We know, on the contrary, as a fundamental truth, that unchastity unfits a woman for these natural duties. It fosters her vanity, it makes her slothful or reckless, it gives her tastes at variance with home life, it makes her see nothing in men but their baser passions, and it converts her into a constant tempter of those passions—a corrupter of the young. We know that drunkenness, quarrels, and crimes have their origin in the wretched homes of the poor, and the centre of those unhappy homes is the unchaste woman, who has lost the restraining influence of her own self-respect, her respect for others, and her love of home. When a pretty, vain girl is tempted to sin, a wife and mother is being ruined, discord and misery are being prepared for a poor man’s home, and the circumstances created out of which criminals grow. Nor does the evil stop there. It returns to the upper classes. Nurses, servants, bring back to the respectable home the evil associations of their own lives. The children of the upper classes are thus corrupted, and the path of youth is surrounded at every step with coarse temptations. These consequences may not be foreseen when the individual follows the course of evil customs, but the sequence of events is inevitable, and every man gives birth to a fresh series of vice and misery when he takes a mistress instead of a wife.[29]
The deterioration of character amongst the women of the working classes is known to all employers of labour, to all who visit amongst the poor, to every housekeeper. The increasing difficulty of obtaining trustworthy domestic servants is now the common experience of civilized countries. In England, France, Germany, and the larger towns of America, it is a fact of widespread observation, and has become a source of serious difficulty in the management of family life. The deepest source of this evil lies in the deterioration of womanly character produced by the increasing spread of habits of licentiousness. The action of sex, though taking different directions, is as powerful in the young woman as in the young man; it needs as careful education, direction, and restraint. This important physiological truth, at present quite overlooked, must nevertheless be distinctly recognised.
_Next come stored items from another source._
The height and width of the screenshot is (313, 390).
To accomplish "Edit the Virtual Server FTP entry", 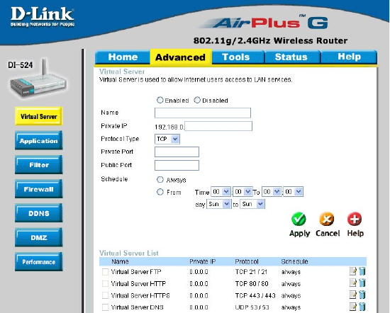I will (x=353, y=271).
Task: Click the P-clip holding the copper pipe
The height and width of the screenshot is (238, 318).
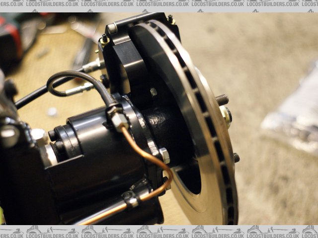Action: coord(130,199)
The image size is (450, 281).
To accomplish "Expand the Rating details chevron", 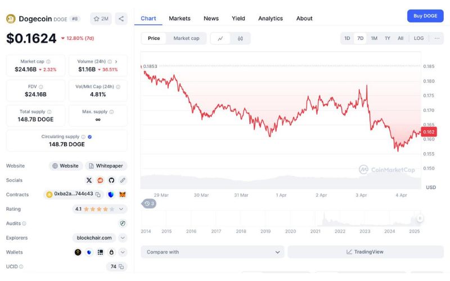I will (121, 209).
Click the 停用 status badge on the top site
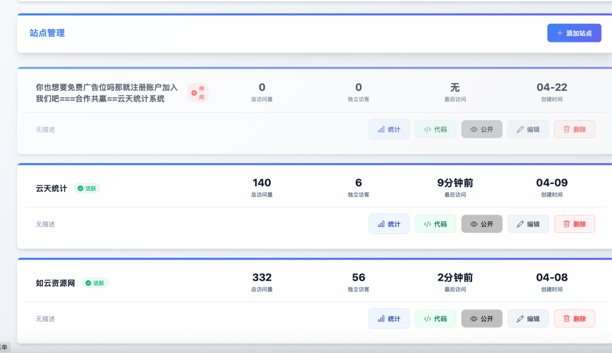Image resolution: width=612 pixels, height=353 pixels. 198,93
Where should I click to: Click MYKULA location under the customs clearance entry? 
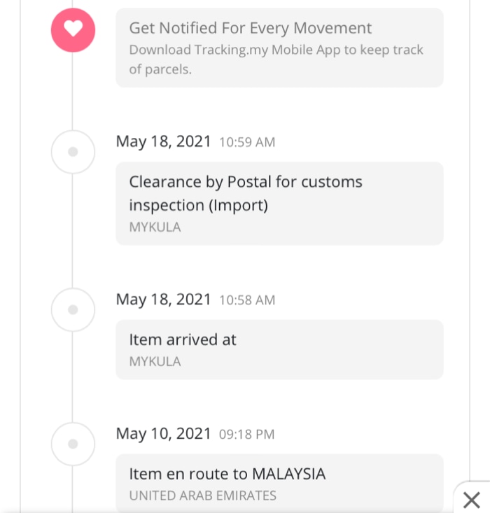pos(155,227)
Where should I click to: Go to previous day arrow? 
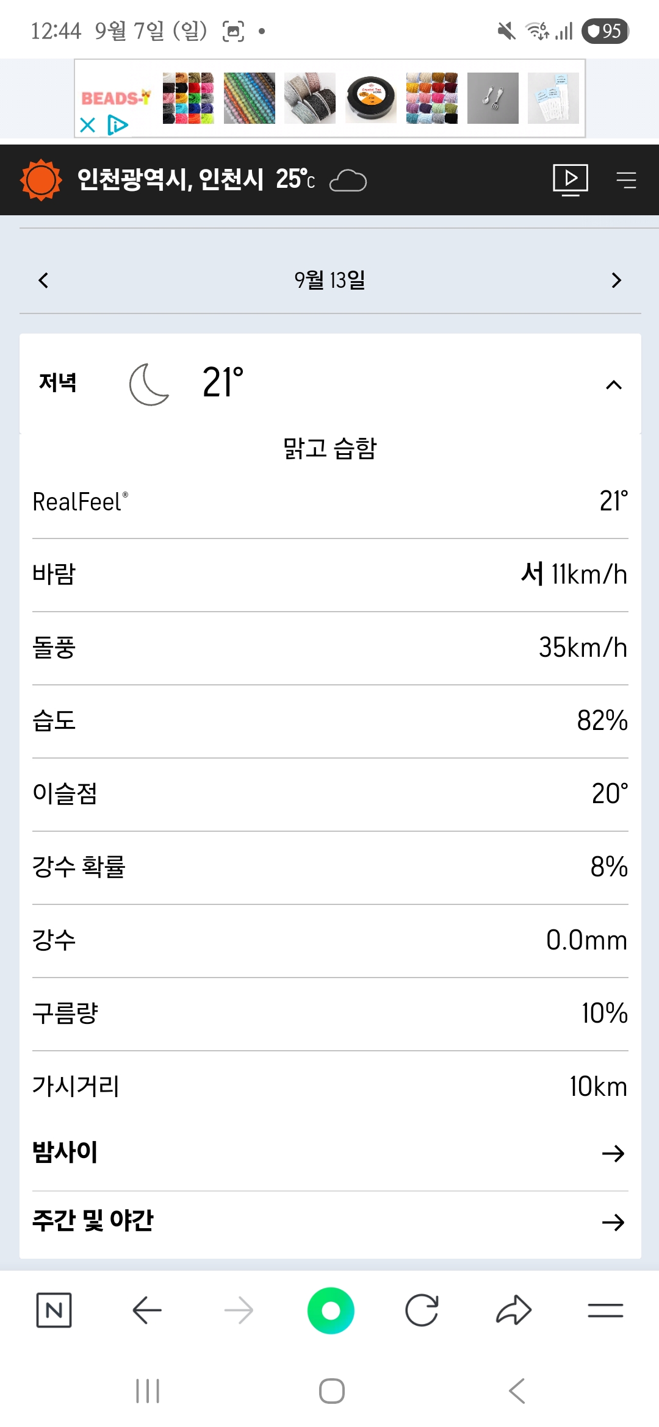[x=43, y=281]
This strong mental instinct, if yielded to in a degrading way (as is so commonly the case in the poorer classes of society), becomes an absorbing influence. Pride and pleasure in work, the desire to excel, loyalty to duty, and the love of truth in its wide significance, are all subordinated, and gradually weakened, by the irresistible mastery of this new faculty. In all large towns the lax tone of companions, the difficulty in finding employment, the horrible cupidity of those who pander to corrupt social sentiment and ensnare the young—all these circumstances combined render vice much easier than virtue—a state of society in which vice must necessarily extend and virtue diminish. We thus find an immense mass of young women gradually corrupted from childhood, rendered coarse and reckless, the modesty of girlhood destroyed, the reserve of maidenhood changed to bold, often indecent, behaviour. No one accustomed to walk freely about our streets, to watch children at play, to observe the amusements and free gatherings of the poorer classes, can fail to see the signs of degraded sex. The testimony of home missionaries, of those experienced in Benevolent Societies and long engaged in various ways in helping women, as well as the Reports of Rescue Societies, all testify to the dangerous increase and lamentable results of unchastity amongst the female population.
We observe in all countries a constant relation also between the prevalence of licentiousness and degradation of female labour; the action and reaction of these two evil facts is invariable. In Paris we see the complete result of these tendencies of modern civilization in relation to the condition of working women—tendencies which are seen in London and Berlin, in Liverpool, Glasgow—i.e., in all large towns. The revelations made by writers and speakers in relation to the condition of the working women of Paris, are of very serious import to England. Such terrible facts as the following, brought to light by those who have carefully investigated the state of this portion of the population, must arrest attention. In relation to vast numbers of women it is stated[30]: ‘In Paris a woman can no longer live by the work of her own hands; the returns of her labour are so small that prostitution is the only resource against slow starvation. The population is bastardized to such an extent that thousands of poor girls know not of any relation that they ever possessed. Orphans and outcasts, their life, if virtuous, is one terrible struggle from the cradle to the grave; but by far the greater number of them are drilled, whilst yet children, in the public service of debauchery.’ The great mass of working women are placed by the present state of society in a position in which there are the strongest temptations to vice, when to lead a virtuous life often requires the possession of moral heroism.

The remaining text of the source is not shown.